__Instructions for the task__: Going through the material below, please gather all lines with the word "width" in them.

[[ Provided data open ]]

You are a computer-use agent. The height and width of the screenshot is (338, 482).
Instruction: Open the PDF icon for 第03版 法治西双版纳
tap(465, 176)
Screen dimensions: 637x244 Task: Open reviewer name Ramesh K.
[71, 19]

[[ Provided data closed ]]
[[ Provided data open ]]

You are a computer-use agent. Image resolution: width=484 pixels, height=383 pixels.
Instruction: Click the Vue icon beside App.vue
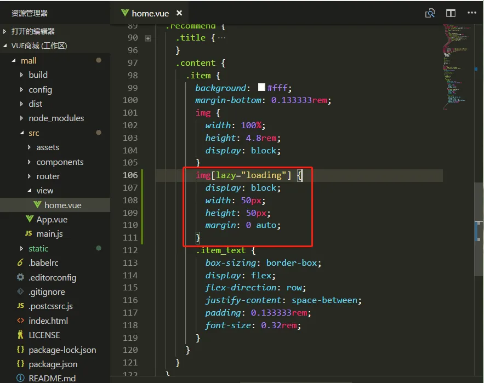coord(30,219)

[[ Provided data closed ]]
[[ Provided data open ]]

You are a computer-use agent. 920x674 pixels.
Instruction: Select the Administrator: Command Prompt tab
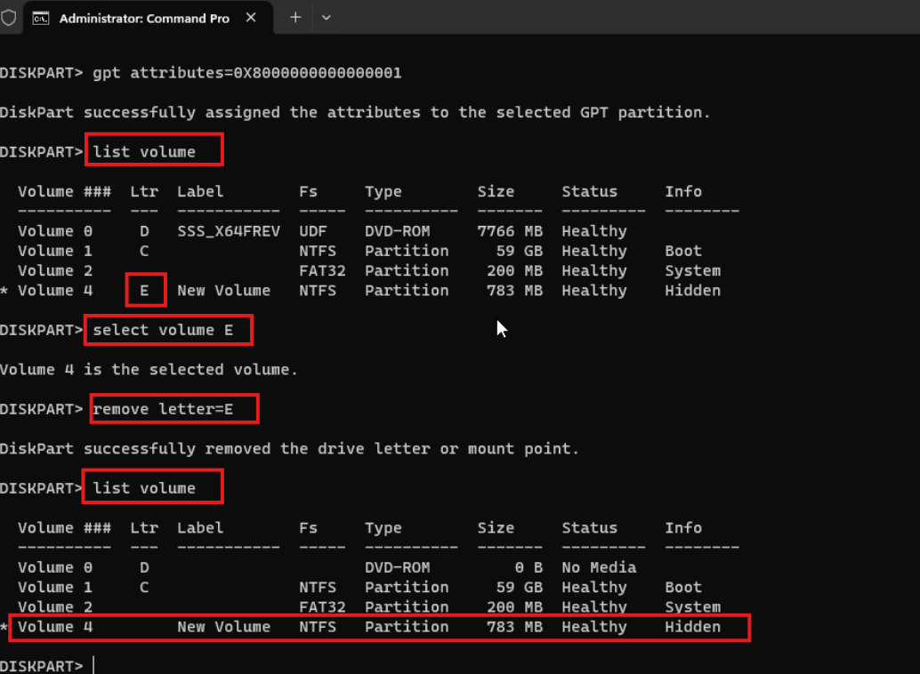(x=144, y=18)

[[ Provided data closed ]]

__Answer section__:
You are a computer-use agent. The height and width of the screenshot is (338, 482).
You are a computer-use agent. Image resolution: width=484 pixels, height=383 pixels.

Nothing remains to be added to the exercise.